Screenshot grounding data

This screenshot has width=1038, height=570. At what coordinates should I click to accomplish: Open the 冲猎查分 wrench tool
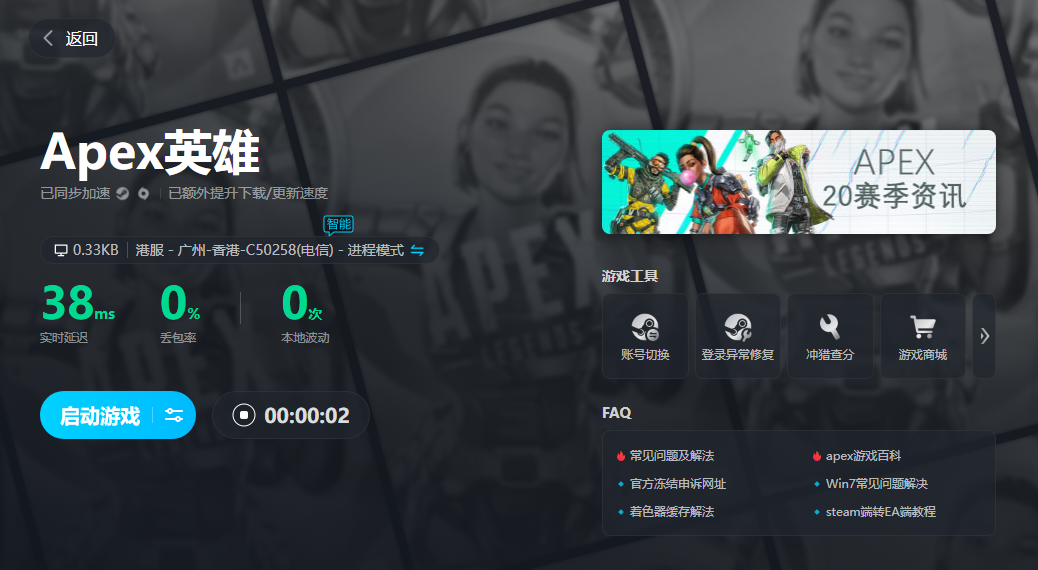(x=829, y=328)
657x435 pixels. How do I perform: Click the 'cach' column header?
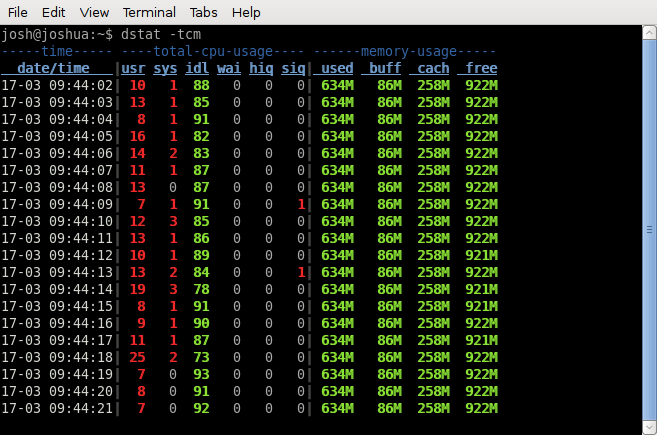(432, 68)
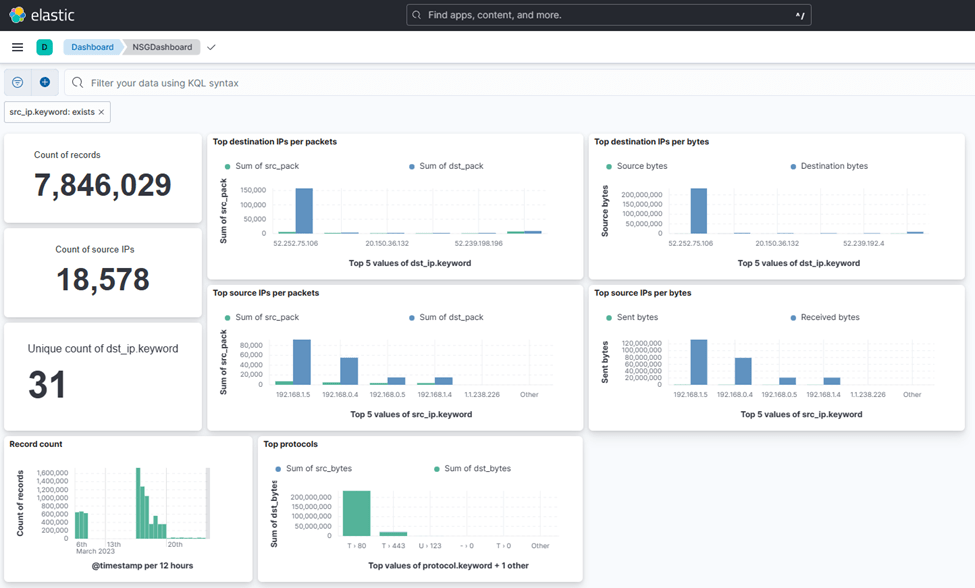The image size is (975, 588).
Task: Open the hamburger navigation menu
Action: point(17,47)
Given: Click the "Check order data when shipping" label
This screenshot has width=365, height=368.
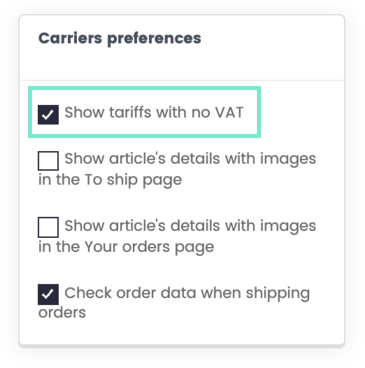Looking at the screenshot, I should tap(187, 294).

Task:
Exactly as they appear, repeat the lines from the one containing "657x435 pixels. How" through the last line of the entries, counting both ends. Pictures stay out.

Written response:
657x435 pixels. How do I perform: Click the 'cach' column header?
(432, 68)
The image size is (975, 588).
Task: Open the hamburger navigation menu
Action: point(17,47)
Given: Click the "Check order data when shipping" label
This screenshot has width=365, height=368.
Looking at the screenshot, I should tap(187, 294).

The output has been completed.